The Test, He Listens, Restoring Trust
Issue 832 » March 6, 2015 - Jumada Al-Awwal 15, 1436
Al-Mulk (The Sovereignty) - Chapter 67: Verse 2
The object of giving life to men in the world and causing their death is to test them to see which of them is best in deeds. Allusion has been made in this brief sentence to a number of truths:
1. That life and death are given by Allah; no one else can grant life nor cause death.
2. That neither the life nor the death of a creation like man, which has been given the power to do both good and evil, is purposeless; the Creator has created him in the world for the test: life is for him the period of the test and death means that the time allotted for the test has come to an end.
3. That for the sake of this very test the Creator has given every man an opportunity for action, so that he may do good or evil in the world and practically show what kind of a man he is.
4. That the Creator alone will decide who has done good or evil; it is not for us to propose a criterion for the good and the evil deeds but for Almighty Allah; therefore, whoever desires to get through the test, will have to find out what is the criterion of a good deed in His sight.
5. The fifth point is contained in the meaning of the test itself, that is, every person will be recompensed according to his deeds, for if there was no reward or punishment the test would be meaningless.
"The Meaning of the Quran" - Sayyid Abul Ala Mawdudi, vol. 15, p. 9
Ask Him, He Listens
Turn every anxiety, fear and concern into a Dua (supplication). Look at it as another reason to submit to God and be in Sajdah (prostration), during which you are closest to Allah. God listens and already knows what is in your heart, but He wants you to ask Him for what you want. Prophet Muhammad, peace and blessings be upon him, said: Allah is angry with those who do not ask Him for anything (Tirmidhi).
The Prophet once said that in prayer, he would find rest and relief (Nasai). He would also regularly ask for God’s forgiveness and remain in prostration during prayer, praising God (Tasbeeh) and asking for His forgiveness (Bukhari).

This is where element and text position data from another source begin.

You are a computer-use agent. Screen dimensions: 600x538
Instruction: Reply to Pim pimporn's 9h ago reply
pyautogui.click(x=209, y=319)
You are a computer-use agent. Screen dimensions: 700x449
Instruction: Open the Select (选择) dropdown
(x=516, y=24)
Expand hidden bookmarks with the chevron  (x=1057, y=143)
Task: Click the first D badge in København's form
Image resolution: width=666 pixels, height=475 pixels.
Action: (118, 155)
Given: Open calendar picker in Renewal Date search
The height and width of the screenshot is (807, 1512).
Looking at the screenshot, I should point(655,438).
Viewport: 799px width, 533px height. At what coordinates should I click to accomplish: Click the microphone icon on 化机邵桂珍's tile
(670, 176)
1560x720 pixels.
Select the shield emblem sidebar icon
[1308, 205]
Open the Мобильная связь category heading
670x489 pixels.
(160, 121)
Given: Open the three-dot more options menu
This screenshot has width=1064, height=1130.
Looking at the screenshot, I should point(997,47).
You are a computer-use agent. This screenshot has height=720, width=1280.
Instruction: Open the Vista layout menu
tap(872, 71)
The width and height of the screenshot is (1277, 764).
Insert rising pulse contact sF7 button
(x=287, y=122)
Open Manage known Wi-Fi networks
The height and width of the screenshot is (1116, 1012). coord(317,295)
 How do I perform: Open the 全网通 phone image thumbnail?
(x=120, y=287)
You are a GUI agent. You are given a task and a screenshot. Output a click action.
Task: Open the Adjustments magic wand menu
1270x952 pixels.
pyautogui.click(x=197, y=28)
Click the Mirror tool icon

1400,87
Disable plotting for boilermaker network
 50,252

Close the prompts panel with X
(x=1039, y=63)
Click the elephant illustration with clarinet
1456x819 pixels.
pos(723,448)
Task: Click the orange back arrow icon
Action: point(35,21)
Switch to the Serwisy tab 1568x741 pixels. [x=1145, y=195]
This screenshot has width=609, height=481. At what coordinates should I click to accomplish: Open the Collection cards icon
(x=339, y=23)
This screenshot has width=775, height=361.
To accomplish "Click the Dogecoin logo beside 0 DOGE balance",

Allah wants you to be specific. The Prophet advised us to ask Allah for exactly what we want instead of making vague Duas. Dua is the essence of worship (the Prophet as quoted in Tirmidhi).
"25 Ways to Deal with Stress and Anxiety" - Abdul Malik Mujahid
The idea that trust cannot be restored once it is lost is a myth. Though it may be difficult, in most cases, lost trust can be restored — and often even enhanced!
One of the greatest obstacles to building and restoring trust is the superficial, two-dimensional paradigm that the ideal life is challenge-free. It's not. We are going to have challenges. We are going to make mistakes. And others are going to make mistakes that affect us. That's life. The issue is how we respond to those things — whether or not we choose to prioritize the enormous long-term dividends of trust over whatever temporary satisfaction we may get from doing things that break trust, trying to justify low-trust behaviour, holding grudges, or failing to forgive.
In most cases, prioritizing trust — actively seeking to establish it, grow it, restore it, and wisely extend it — will bring personal dividends that far exceed any other path. So while trying to restore trust may be difficult, it is definitely worth it. Even if trust is not restored in the particular relationship you're working on, your efforts to restore it will increase your ability to build trust in other relationships.
As in almost every other aspects of life, breakdowns can create breakthroughs. Challenges and mistakes can become some of our greatest opportunities to learn, grow, and improve.